Archive for Dreams
When I was studying at the School of Sacred Arts in the early 1990s, I had the great fortune to meet Lex Hixon. He was an amazing man and my first real encounter with a true living mystic. Although he was deeply connected to many spiritual traditions, I met him in his capacity as sufi Sheikh Nur al Jerrahi. I will never forget our first meeting. The School of Sacred Arts was in the basement of a church off of Washington Square Park. We used the chapel itself for large lectures. I was sitting reading my Bonaventura (The Soul’s Journey Into God) and all of a sudden I felt a wave of love rush over me, into me. It was like someone woke me up, only I hadn’t been sleeping. I turned around and there he was. There was something shiny about him- clean & new but not in a Windex sort of way. I can’t explain it really.
Later, he took me deeply into the Heart. I prayed with him many times, and each time was like a jewel, a dive deep into the pool of ecstatic love. Great mystics often have the power to take others with them on their journeys. My connection to him was brief in time, but effects me still. When I heard he had died, I was so sad. I said a prayer for him. Immediately I heard him laughing, such a joyous resonant laugh I knew he was deep in that Divine pool, just as he had been in life. That moment has erased any fear I had of death.
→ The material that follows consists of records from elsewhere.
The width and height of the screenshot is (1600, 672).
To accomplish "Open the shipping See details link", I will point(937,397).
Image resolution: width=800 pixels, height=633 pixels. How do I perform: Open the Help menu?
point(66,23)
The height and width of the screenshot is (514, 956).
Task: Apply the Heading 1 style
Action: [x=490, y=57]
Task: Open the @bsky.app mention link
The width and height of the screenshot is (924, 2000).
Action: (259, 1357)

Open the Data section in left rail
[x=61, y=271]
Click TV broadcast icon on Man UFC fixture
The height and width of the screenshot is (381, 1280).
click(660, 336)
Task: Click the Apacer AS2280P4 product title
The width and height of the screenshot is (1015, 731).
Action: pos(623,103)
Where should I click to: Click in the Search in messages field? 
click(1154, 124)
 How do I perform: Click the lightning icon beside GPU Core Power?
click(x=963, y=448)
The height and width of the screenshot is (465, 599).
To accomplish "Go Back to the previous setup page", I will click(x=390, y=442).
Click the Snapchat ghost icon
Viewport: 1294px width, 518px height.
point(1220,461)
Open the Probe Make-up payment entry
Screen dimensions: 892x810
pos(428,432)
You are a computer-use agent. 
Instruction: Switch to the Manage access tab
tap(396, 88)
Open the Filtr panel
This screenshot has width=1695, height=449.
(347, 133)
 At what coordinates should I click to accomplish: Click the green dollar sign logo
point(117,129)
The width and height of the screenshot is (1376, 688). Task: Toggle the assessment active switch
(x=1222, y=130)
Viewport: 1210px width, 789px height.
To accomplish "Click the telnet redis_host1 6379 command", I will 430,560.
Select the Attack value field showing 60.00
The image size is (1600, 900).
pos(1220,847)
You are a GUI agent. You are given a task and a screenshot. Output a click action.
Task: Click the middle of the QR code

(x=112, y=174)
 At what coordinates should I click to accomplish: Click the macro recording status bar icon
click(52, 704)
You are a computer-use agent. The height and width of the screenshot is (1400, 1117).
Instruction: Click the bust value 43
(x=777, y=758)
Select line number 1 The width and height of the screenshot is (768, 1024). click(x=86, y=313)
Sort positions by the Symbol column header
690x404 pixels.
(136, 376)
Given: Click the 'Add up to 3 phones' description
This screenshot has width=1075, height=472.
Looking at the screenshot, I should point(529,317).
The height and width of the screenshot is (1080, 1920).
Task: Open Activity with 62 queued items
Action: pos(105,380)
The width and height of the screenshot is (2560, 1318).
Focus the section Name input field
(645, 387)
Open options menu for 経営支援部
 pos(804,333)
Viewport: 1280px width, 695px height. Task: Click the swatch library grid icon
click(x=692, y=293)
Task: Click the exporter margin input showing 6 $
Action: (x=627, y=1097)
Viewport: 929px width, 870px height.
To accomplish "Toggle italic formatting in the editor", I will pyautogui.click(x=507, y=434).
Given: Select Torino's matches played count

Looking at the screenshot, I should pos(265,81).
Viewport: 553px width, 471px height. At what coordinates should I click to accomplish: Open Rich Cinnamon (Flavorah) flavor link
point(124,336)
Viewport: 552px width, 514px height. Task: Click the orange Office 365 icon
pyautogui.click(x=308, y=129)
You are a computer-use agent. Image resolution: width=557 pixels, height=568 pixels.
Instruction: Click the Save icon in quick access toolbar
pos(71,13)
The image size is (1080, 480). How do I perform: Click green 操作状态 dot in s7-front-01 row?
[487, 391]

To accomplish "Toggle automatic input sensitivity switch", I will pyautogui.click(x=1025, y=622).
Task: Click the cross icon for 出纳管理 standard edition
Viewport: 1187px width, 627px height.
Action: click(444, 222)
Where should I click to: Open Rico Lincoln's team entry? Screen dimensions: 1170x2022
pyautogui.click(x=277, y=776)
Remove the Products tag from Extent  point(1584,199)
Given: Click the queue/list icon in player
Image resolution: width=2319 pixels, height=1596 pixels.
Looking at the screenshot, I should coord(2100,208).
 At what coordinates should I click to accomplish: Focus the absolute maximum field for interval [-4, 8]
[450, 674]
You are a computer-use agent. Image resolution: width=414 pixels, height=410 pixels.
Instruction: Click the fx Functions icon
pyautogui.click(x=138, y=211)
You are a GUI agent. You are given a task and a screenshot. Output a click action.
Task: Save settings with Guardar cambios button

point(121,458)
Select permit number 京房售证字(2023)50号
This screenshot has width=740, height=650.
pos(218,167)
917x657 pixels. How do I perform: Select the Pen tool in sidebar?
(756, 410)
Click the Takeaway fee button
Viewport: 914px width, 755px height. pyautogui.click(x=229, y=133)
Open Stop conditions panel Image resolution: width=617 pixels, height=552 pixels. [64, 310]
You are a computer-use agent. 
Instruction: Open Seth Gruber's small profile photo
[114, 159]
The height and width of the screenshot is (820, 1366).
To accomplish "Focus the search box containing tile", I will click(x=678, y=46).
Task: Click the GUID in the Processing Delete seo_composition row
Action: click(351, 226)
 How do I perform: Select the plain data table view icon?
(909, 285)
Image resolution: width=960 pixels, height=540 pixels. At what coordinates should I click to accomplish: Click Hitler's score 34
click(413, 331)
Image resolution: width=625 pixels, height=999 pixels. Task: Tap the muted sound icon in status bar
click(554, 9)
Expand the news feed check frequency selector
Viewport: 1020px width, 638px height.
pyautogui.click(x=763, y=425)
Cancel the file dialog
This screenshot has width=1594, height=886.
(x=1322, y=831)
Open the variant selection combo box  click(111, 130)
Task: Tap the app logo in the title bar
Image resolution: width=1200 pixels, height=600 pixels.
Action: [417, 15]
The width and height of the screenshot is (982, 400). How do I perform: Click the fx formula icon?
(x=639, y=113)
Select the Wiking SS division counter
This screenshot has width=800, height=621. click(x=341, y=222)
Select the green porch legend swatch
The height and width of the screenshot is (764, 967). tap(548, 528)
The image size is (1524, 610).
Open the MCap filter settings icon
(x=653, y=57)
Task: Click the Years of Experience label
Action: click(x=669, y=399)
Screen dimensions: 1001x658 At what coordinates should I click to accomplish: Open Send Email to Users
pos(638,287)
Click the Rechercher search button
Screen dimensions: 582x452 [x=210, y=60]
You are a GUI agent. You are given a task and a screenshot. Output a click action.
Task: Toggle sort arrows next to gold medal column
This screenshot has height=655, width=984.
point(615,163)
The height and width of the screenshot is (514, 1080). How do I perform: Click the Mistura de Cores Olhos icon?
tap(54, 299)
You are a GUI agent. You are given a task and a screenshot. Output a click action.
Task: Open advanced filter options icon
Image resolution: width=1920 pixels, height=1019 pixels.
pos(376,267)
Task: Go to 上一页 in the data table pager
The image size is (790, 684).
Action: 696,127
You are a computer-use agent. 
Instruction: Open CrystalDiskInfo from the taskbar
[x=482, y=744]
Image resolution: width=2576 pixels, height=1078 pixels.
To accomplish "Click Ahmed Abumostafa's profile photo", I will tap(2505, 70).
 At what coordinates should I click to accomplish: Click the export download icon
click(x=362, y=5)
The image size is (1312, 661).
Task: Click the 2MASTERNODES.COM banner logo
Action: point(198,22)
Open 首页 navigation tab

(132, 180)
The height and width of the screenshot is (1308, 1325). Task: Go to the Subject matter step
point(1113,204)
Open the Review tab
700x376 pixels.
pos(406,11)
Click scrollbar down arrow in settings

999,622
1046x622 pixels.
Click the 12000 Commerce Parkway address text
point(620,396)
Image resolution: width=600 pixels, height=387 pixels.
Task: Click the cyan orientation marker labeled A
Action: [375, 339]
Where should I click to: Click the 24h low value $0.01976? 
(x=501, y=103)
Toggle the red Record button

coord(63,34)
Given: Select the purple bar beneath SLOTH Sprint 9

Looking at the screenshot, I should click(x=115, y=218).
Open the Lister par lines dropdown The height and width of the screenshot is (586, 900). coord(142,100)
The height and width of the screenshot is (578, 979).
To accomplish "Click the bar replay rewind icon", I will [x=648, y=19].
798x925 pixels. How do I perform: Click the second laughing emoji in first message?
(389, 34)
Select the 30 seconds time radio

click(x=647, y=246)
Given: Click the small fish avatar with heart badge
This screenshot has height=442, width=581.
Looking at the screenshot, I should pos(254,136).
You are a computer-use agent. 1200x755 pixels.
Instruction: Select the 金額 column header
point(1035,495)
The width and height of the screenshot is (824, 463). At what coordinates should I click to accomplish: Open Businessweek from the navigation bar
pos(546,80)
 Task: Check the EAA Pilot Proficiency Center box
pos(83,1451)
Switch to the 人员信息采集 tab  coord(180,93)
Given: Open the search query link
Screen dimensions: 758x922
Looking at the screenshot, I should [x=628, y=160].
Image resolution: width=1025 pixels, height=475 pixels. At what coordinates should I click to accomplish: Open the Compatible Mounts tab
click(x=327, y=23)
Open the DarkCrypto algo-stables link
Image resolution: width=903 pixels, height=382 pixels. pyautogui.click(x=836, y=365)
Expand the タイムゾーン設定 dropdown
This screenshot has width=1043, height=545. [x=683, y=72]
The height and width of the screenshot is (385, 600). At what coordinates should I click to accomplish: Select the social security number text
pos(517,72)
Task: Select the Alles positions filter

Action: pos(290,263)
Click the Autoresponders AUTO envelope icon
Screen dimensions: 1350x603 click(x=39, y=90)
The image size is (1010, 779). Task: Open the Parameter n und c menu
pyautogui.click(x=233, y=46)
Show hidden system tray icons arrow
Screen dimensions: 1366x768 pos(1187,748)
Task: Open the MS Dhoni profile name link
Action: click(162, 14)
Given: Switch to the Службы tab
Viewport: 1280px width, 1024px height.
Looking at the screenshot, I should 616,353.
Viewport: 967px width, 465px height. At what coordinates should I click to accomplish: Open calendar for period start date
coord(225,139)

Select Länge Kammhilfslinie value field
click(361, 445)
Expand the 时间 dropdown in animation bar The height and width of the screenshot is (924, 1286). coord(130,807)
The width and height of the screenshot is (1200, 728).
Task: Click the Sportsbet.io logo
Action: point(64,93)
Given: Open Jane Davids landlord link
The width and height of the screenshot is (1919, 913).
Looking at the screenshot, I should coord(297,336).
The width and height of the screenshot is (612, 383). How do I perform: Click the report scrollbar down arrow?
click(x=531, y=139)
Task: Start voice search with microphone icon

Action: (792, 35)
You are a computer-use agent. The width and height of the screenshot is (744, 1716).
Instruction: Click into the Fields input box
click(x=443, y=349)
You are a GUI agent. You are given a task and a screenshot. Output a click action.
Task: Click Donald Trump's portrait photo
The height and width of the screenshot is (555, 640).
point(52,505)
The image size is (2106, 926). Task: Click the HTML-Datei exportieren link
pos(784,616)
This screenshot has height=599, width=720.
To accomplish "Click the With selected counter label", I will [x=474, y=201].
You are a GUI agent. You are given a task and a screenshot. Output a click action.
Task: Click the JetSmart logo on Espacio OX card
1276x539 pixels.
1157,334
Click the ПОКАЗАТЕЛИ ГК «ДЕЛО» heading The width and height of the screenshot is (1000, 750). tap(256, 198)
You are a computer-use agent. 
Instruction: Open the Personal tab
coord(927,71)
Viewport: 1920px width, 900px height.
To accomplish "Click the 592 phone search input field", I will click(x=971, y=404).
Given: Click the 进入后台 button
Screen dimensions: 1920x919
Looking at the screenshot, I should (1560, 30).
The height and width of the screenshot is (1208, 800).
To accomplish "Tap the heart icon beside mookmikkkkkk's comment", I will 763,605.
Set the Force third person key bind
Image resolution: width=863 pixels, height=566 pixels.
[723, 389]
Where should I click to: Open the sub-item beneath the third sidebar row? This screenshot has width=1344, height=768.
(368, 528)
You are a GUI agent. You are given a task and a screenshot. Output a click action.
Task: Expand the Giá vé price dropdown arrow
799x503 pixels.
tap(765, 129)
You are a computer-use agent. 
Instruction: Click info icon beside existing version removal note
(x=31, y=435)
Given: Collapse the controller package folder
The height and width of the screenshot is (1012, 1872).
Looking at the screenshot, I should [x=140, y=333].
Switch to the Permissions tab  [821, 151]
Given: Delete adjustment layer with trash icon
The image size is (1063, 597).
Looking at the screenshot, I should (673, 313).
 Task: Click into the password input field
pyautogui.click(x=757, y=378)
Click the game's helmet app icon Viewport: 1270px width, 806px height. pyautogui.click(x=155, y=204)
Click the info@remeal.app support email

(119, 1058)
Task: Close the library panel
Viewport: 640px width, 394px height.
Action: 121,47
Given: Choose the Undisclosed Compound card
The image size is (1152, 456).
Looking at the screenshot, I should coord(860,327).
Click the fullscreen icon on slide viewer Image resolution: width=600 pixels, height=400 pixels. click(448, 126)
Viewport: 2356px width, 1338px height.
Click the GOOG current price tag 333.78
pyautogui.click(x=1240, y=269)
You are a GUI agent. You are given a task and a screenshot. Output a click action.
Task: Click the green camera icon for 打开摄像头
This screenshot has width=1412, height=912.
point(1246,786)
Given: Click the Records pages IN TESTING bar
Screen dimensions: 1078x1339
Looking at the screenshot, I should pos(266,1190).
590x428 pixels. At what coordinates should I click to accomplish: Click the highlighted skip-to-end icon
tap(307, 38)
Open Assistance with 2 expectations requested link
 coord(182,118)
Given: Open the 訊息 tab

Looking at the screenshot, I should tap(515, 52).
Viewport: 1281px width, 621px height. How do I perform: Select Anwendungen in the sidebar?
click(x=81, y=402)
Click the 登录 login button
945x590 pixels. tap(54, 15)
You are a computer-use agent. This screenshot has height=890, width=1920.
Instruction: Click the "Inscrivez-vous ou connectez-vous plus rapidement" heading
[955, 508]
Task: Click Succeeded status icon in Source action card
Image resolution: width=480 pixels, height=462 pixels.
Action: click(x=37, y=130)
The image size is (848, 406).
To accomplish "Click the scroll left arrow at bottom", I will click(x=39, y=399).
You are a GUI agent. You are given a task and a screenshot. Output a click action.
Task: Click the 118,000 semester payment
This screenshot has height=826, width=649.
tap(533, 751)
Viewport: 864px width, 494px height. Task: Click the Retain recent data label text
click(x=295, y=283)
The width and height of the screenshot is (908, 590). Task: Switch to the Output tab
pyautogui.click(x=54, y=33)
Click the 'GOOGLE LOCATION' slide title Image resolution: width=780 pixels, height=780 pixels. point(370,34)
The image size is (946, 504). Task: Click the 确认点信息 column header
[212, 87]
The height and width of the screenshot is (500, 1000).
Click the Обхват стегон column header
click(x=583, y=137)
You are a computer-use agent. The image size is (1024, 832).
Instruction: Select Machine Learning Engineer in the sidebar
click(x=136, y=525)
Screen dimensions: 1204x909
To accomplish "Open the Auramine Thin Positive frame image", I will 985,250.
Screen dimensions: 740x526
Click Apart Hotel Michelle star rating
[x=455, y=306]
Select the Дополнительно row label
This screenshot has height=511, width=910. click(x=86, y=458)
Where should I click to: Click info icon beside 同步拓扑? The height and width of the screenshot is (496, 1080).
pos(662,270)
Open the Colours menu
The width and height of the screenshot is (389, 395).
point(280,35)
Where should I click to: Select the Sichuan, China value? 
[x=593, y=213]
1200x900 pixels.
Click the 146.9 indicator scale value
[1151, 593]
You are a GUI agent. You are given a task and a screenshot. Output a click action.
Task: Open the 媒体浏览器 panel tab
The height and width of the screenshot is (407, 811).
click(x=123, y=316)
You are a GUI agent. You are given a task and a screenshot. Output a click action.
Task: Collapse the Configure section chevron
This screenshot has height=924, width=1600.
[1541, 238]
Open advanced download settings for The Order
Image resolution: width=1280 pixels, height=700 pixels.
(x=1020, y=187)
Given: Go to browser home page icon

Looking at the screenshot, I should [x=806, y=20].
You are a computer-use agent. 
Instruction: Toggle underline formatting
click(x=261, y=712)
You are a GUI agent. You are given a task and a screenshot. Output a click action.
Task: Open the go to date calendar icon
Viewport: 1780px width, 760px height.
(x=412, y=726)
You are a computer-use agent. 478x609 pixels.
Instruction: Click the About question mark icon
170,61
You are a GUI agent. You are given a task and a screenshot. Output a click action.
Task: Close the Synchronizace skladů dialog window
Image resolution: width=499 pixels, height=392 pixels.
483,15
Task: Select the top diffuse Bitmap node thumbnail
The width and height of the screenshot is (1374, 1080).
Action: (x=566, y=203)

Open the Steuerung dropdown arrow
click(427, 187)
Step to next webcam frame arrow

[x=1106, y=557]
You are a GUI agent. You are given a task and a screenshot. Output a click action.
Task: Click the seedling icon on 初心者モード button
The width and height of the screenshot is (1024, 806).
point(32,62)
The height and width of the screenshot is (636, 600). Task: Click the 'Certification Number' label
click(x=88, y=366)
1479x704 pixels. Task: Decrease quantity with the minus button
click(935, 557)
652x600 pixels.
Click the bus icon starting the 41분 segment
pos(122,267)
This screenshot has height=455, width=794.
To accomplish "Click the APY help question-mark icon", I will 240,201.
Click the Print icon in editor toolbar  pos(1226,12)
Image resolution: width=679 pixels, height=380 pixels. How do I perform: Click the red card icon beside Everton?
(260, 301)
From time to time I return to his writings. I’ve been thinking a lot lately about Divine creation and its relationship to the artist. I’ve forgotten one of the key components of this in my recent posts. This is a cycle of going and return, being fed and feeding. In his book Atom from the Sun of all Knowledge, the loving spirit of Lex Hixon, writes:
O Divine Beauty, nothing other than You manifests within or beyond creation. Divine Creativity is the One returning to itself. This is the Neoplatonic circle of emanation and elevation. This return is not a regression to the original Unity but an advance to perfect humanity…(pg.373)
Now that I think of it, the dream I posted earlier this week was telling me just this. Could it be any clearer how important the work of artists is on this earth?
If you ever wondered what artists dream about:
I dreamed I gave birth to twins but they were lost. Panicking, I searched and they were found: two sculptures of the Madonna in plaster(styled like I used to make for altars). Worried that they would die from malnutrition, I put the sculptures to my breasts and fed them with rich milk the consistency of thick plaster. Then, they were happy.
What does this dream mean? The work of artists feed the Divine presence on earth. Art is a doorway between heaven an earth. It is imperative for artists of all types (you know who you are…) to create. So, I’m off to work hoping to open that door…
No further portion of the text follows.